ISBN: 978-1-107-65148-7
Thomas G. Matyók
US Air Force Negotiation Center
Along comes a book precisely when it is needed. Ho-Won Jeong’s International Negotiation: Process and Strategies is that book. Jeong’s work provides a framework within which negotiators can analyze, observe, and predict negotiator behavior as well as negotiation processes. Considering the complexities of modern conflicts that appear to have no conclusion, leader competency in international negotiation must be an uncontested skill. Jeong’s work is grounded in theories that undergird negotiation as well as peace and conflict studies, and the text does an excellent job of speaking to negotiators’ real-world challenges in environments where information is contradictory, ambiguous, and incomplete. Jeong persuasively notes how negotiation is a strategic interaction. What we often observe in our study of conflict dynamics is an attempt to outbid each other. Parties’ interests can quickly slip into competitive bargaining with a goal of ‘winning’ at all costs. Of course, the idea of winning engagements establishes an unsustainable, conflict-laden future where all are seen as potential competitors rather than partners. Professor Jeong presents a compelling argument throughout his work that as we confront conflicts in complex environments the negotiation process itself must become more complex as well. This occurs by bringing more participants to the process.

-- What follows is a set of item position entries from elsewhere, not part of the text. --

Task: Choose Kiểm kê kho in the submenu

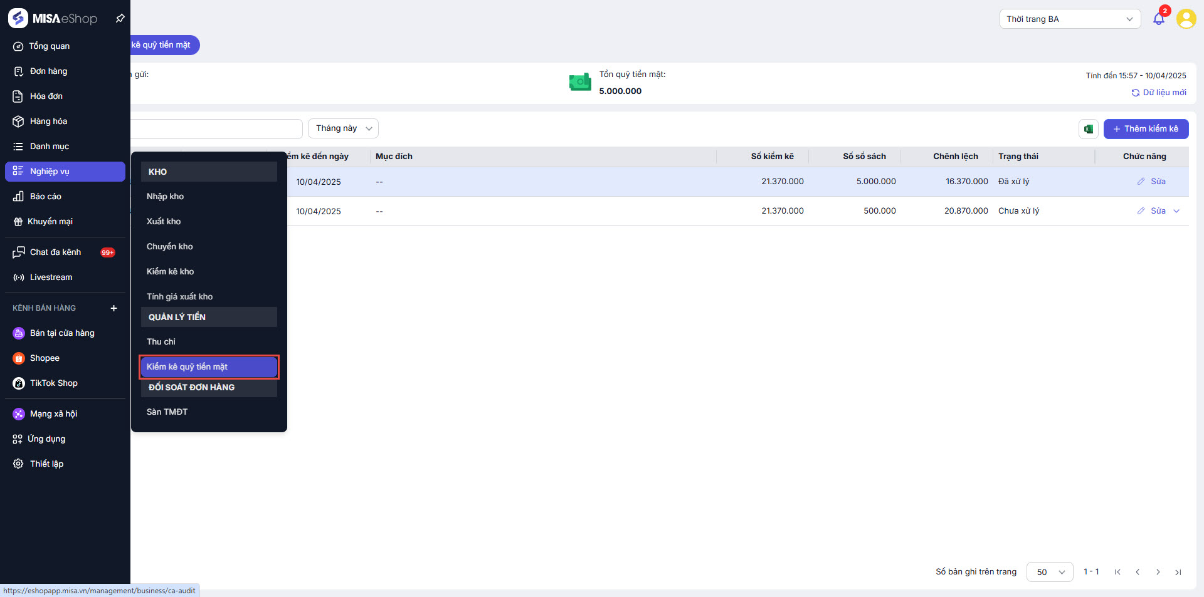Action: pyautogui.click(x=171, y=272)
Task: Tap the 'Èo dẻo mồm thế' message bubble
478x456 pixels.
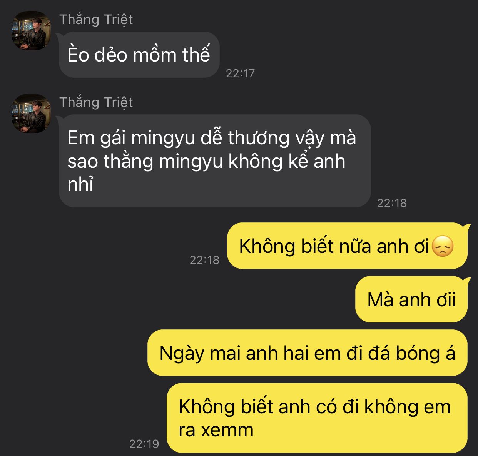Action: coord(139,55)
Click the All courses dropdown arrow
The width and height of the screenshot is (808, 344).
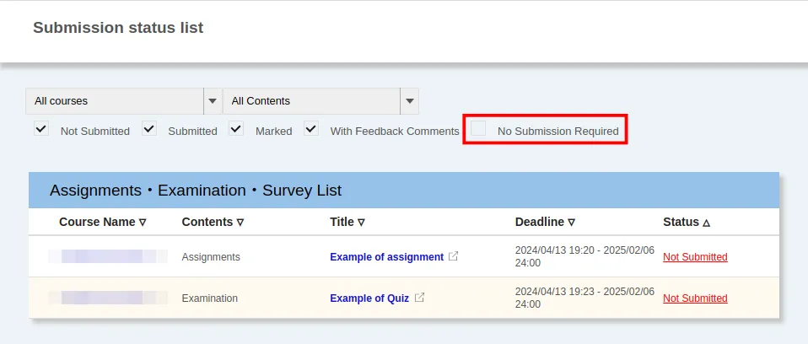pyautogui.click(x=213, y=101)
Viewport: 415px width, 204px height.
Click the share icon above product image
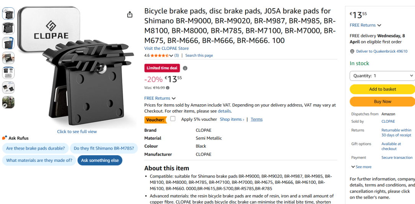pyautogui.click(x=130, y=15)
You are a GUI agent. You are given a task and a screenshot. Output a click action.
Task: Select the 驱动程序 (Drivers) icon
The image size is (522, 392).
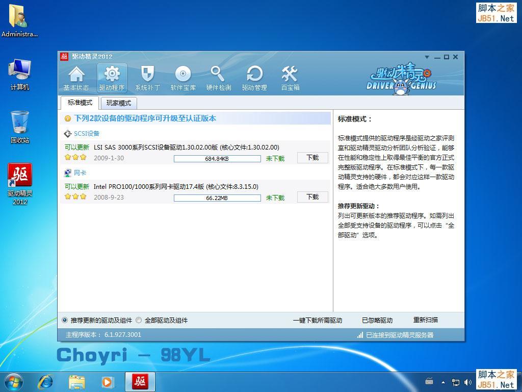[x=112, y=78]
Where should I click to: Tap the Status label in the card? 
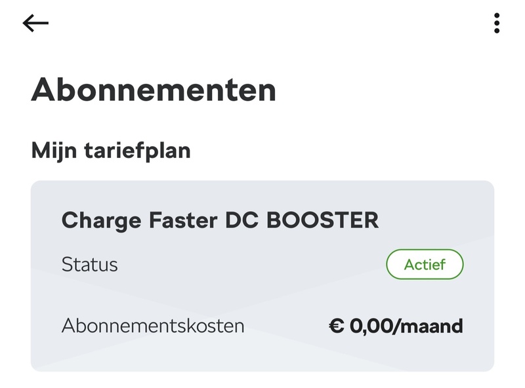pyautogui.click(x=89, y=265)
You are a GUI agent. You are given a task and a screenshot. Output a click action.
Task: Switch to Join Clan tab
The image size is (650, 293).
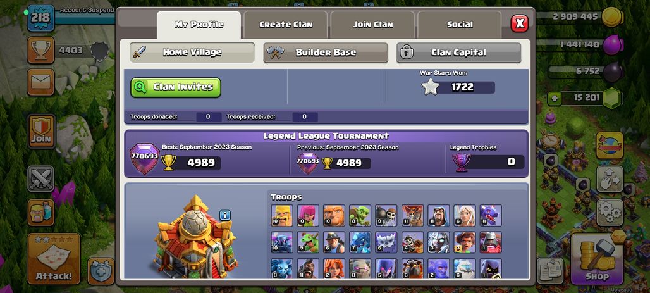coord(372,25)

Of course, more participant voices require deeper and more nuanced negotiation strategies and procedures that attempt to reconcile. Clearly, Ho-Won Jeong’s International Negotiation: Process and Strategies should be read, highlighted, and dog-eared by those who negotiate at tactical, operational, and strategic levels of analysis. Overall, the themes covered in the text include ‘strategic interaction’, ‘rationality’, ‘incomplete information’, and the negotiation process, outcomes, and assessment that inform each other in complex, international, multilateral environments.